I have dwelt at length on these financial operations, partly because they form an illustration of the consequences which ensue when a government paper is issued on securities, and becomes, in the inevitable course of events, depreciated; partly because the perils which beset the British fund-holder between 1815-20, are reappearing in the United States, at the present time. There is indeed no danger that any rational English economist will now endorse the arguments which, fifty years ago, nearly made shipwreck of British integrity. It is probable that at the present time, the cautious inferences of experience and forethought are developing that joint system of a metallic and subsidiary currency which secures the maximum of convenience with the minimum of risk. But the theories of 1815-20 are not extinct, and there always will be a class of enthusiasts or adventurers, who, taking advantage of the fact, that an enlarged subsidiary currency, whatever be its basis, supplies at first a great stimulus to mercantile and manufacturing enterprize, will invite the adoption of a plan which assuredly ends in commercial bankruptcy, and may involve a national repudiation.

Here it will be desirable to point out the process by which the greater part of the public debt of Great Britain was created.
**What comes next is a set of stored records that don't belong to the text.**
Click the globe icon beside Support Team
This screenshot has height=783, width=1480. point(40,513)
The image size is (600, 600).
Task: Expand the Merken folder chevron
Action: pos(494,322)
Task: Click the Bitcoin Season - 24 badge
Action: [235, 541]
It must not be supposed that the sum (£800,000,000) at which it is now computed was received for the public service, It has been calculated by Mr. Macculloch that the amount actually received was £200,000,000 less than the sum to which the fundholder

is credited. If the operation of the old sinking fund be also taken into account, the sum, according to the same authority, will be found to represent £300,000,000 more than the money really borrowed. (Macculloch on Taxation and the Funding System, p. 445)

There are two ways in which a perpetual debt may be created. The borrower may raise the sum needed, either by varying the amount of interest, or by varying the amount of the principal. Thus if a government wishes to get a sum of money, it may fix the sum and invite tenders for the lowest amount of interest at which borrowers will be willing to make the loan. Or it may fix the rate of interest, and invite borrowers to subscribe for stock at the highest amount which they may be willing to pay for the stock. Both these methods of borrowing have been adopted at various periods of English financial history. The latter however, which was begun as early as the reign of Anne, became general after the war which ended with the peace of Aix-la-Chapelle, and has been all but universal ever since.
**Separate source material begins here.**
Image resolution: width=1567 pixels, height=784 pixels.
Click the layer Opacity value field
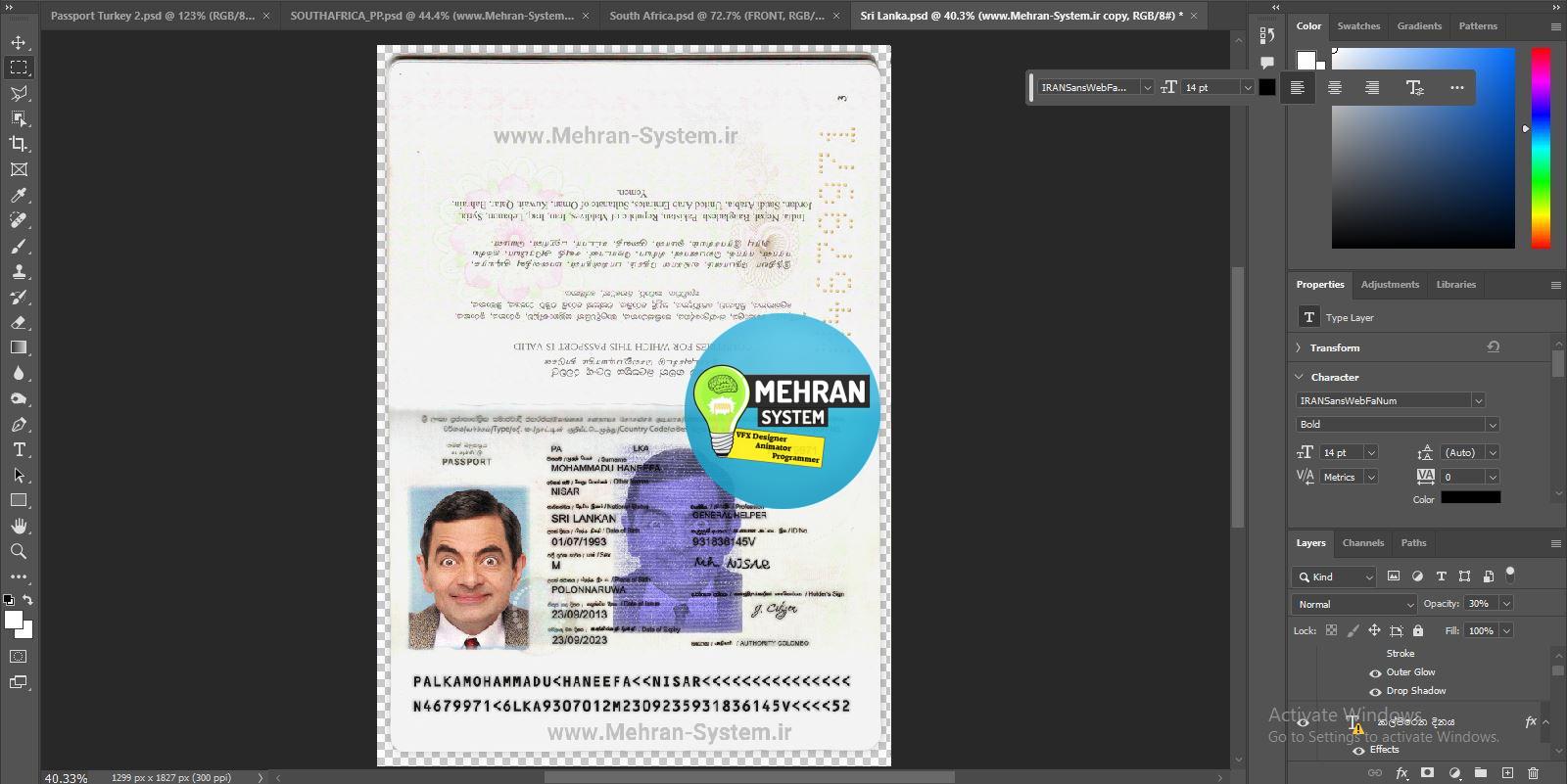coord(1480,604)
There is a manifest disadvantage in the customary system. When it is adopted on a large scale, it is all but impossible to reduce the amount of interest, by any subsequent financial operation; and when permanent annuities are dealt with, a reduction of the rate of interest is equivalent to a reduction of the public debt. Some of the old stocks were created at ten per cent., and others at sums varying from this high rate to the ordinary rate of consols. In course of time, the government has been able to take advantage of accumulations of capital seeking investment, and to lower these high rates to the lowest sums which will be taken, the option of receiving the principal being

of course offered to the public creditor. When however the rate of interest is set so low as to be, except under very rare circumstances, the minimum at which persons will lend, the possibility of reducing the rate is exceedingly improbable. The improbability amounts to an impossibility when the gross amount of the fund is very large.

Of the whole sum known familiarly as consols, only a very small portion is ordinarily in the market. What this portion is, can only be guessed, for we have no statistics, as far as I am aware, of the actual transfers of public stock. But it is clear that while the saleable value of consols at any given time is relevant to the amount ordinarily in the market, and the average value in any year, to the average amount of sellers and buyers; a far larger amount of the fund would be affected by any great financial operation; and the resistance to or dissent from a diminution in the rate of interest, would involve a far larger number of persons than are buying or selling from day to day, or from year to year.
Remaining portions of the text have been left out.